== Task directions ==
Rewrite the records starting at the first line and ending at the line containing "pyautogui.click(x=389, y=265)", swapping "Rotate" for "Crop" and leaving everything else unchanged. Give only those lines.

== Material provided ==
.....

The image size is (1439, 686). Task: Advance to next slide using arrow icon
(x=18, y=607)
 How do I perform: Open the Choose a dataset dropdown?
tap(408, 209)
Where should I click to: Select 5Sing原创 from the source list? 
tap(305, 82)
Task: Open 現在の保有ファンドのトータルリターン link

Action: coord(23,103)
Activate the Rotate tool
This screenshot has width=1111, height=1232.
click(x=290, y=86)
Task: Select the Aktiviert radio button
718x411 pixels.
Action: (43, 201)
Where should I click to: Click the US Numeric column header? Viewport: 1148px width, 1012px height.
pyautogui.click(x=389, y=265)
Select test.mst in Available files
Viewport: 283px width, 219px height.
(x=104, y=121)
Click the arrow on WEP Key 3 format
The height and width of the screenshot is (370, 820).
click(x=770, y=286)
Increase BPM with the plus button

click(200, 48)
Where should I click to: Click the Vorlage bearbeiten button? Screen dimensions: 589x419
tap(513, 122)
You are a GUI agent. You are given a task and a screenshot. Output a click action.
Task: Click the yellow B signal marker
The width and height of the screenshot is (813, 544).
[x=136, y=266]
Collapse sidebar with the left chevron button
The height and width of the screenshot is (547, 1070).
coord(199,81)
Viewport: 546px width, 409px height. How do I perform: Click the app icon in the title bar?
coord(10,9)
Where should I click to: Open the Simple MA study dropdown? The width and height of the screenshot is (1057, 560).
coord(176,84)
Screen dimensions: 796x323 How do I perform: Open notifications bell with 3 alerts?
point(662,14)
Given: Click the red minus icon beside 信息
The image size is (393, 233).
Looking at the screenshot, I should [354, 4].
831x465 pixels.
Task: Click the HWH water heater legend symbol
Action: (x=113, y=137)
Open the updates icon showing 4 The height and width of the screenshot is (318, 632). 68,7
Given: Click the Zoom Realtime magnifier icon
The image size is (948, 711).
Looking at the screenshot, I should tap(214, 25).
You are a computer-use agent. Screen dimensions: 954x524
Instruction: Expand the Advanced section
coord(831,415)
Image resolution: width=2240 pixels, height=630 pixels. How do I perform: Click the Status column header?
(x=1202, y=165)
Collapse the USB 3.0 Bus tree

.....

== Solution below ==
The image size is (1439, 686). Task: Advance to next slide using arrow icon
(x=18, y=607)
 How do I perform: Open the Choose a dataset dropdown?
tap(408, 209)
Where should I click to: Select 5Sing原创 from the source list? 
tap(305, 82)
Task: Open 現在の保有ファンドのトータルリターン link

Action: coord(23,103)
Activate the Crop tool
This screenshot has width=1111, height=1232.
click(x=290, y=86)
Task: Select the Aktiviert radio button
718x411 pixels.
Action: (43, 201)
Where should I click to: Click the US Numeric column header? Viewport: 1148px width, 1012px height.
pyautogui.click(x=389, y=265)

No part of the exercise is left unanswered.